Además, el ministro ha destacado que con la solución dada a este “problema grueso, no menor” que se “encontró al principio de la legislatura”, el sistema gasista se ahorrará 3.200 millones de euros con respecto al coste que habría tenido la explotación del almacén durante los próximos 50 años.

LA HIBERNACIÓN PERMITIRÁ REDUCIR COSTES

Es más, la ampliación de 20 a 30 años en el plazo de repercusión a los consumidores de la indemnización y la disminución en un 52% del tipo de interés de la retribución hasta el 4,269% conseguirá también una reducción “clara” del impacto económico y financiero, con un ahorro medio de 110,8 millones de euros al año, al pasar de una retribución de 212,3 millones anuales a 101,5 millones.
Igualmente, la hibernación permitirá reducir en 11 millones de euros los costes de operación y mantenimiento, y “dado que toda la operación financiera la hace la sociedad privada Enagas Transportes, no computará ni en el déficit ni en la deuda pública”, según ha subrayado Soria.
Por otra parte, al optar por esta solución el Gobierno gana tiempo para “seguir recavando informes técnicos”, de modo que pueda contar con información “más completa” para decidir si desmantela definitivamente las instalaciones o “cuenta con plenas garantías para su explotación sin riesgo de movimientos sísmicos”.
Finalmente, el decreto supone también reintegrar al dominio público el derecho de uso de la estructura geológica del almacenamiento subterráneo, de dos kilómetros de profundidad y ubicado a 21 kilómetros de la costa de Castellón.
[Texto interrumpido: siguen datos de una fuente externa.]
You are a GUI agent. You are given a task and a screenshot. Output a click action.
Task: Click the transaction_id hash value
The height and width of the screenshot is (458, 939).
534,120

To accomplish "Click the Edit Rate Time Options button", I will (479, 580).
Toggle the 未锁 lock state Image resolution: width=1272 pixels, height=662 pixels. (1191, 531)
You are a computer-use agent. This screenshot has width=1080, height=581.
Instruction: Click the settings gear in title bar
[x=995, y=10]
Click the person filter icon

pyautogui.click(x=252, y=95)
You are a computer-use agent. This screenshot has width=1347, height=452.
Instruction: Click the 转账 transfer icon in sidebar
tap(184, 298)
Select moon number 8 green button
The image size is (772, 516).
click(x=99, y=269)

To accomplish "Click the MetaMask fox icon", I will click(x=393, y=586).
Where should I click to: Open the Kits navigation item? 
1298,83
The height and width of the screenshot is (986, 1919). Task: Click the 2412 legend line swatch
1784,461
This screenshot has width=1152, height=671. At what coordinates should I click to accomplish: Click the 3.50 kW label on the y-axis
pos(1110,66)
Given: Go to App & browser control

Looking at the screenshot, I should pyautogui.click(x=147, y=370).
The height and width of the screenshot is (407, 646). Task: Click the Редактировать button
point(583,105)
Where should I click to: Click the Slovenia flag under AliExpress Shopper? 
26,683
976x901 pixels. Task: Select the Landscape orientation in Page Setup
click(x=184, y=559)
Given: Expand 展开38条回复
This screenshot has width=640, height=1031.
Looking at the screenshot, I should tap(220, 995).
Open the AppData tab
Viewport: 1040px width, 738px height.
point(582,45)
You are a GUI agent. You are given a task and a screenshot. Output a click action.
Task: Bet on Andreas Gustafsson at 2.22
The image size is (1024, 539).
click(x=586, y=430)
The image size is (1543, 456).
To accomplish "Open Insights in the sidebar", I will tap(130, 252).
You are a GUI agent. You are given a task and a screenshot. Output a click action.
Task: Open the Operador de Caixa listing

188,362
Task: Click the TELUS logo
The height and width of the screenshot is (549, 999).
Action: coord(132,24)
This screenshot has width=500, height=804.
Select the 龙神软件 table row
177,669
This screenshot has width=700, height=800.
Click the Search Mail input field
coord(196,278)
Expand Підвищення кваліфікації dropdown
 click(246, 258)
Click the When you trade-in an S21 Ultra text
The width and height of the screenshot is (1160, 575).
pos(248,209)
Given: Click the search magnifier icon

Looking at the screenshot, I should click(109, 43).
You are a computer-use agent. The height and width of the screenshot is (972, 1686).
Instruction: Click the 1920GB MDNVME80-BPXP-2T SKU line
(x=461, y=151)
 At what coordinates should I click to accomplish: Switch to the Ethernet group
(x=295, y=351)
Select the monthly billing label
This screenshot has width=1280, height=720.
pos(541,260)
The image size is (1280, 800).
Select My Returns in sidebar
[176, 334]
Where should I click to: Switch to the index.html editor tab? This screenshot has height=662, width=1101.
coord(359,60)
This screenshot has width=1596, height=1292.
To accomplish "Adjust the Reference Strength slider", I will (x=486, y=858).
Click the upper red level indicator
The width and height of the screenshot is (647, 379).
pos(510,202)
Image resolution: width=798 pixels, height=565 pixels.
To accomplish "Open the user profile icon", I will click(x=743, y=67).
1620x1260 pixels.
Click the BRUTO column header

LA SITUACIÓN ES CULPA DEL PSOE

Sobre las razones que han llevado a la actual situación y que obligan a indemnizar a la concesionaria del almacenamiento Castor, el ministro ha señalado un responsable claro, el anterior Gobierno socialista, que en 2008 aprobó un decreto de autorización administrativa que incluía una cláusula que permitía al concesionario “renunciar” a la instalación “en cualquier momento” durante los 25 años siguientes, preservando no obstante su derecho a indemnización por el valor de la inversión.
Una cláusula contra la que el Ejecutivo ‘popular’ de Mariano Rajoy presentó un recurso ante el Tribunal Supremo (TS) que, sin embargo, fue desestimado, lo que obliga a cumplir con la indemnización prevista para Escal UGS.
En este sentido, José Manuel Soria ha destacado que gracias a la intervención de su Ministerio, que en 2012 convirtió la autorización de puesta en marcha en provisional en lugar de definitiva, se han evitado males mayores, ya que eso ha permitido al Gobierno paralizar la actividad de la planta ante los primeros movimientos sísmicos, detectados el 25 de septiembre de 2013 y que eran superiores a lo considerado normal en una operación de inyección de gas colchón.
Una paralización que se ha prolongado durante más de un año, y que el pasado mes de julio motivó la decisión de la concesionaria de renunciar a la concesión, lo que supone la extinción de la misma y, ahora, la hibernación del almacenamiento. “Con este decreto, el Gobierno da solución a un problema complejo creado en 2008 buscando siempre la seguridad de las personas, los bienes y el medio ambiente, y proteger el interés general”, ha subrayado el ministro.
Finalmente, ha recordado que el momento en el que el Gobierno del PSOE autorizó esta concesión a Escal y modificó con ello la planificación eléctrica y gasística coincidió con el incremento de los incentivos y las primas a las energías renovables, lo que conllevó un aumento de la producción y, a su vez, agravó el problema de sobreproducción energética que, a la postre, provocó el déficit tarifario.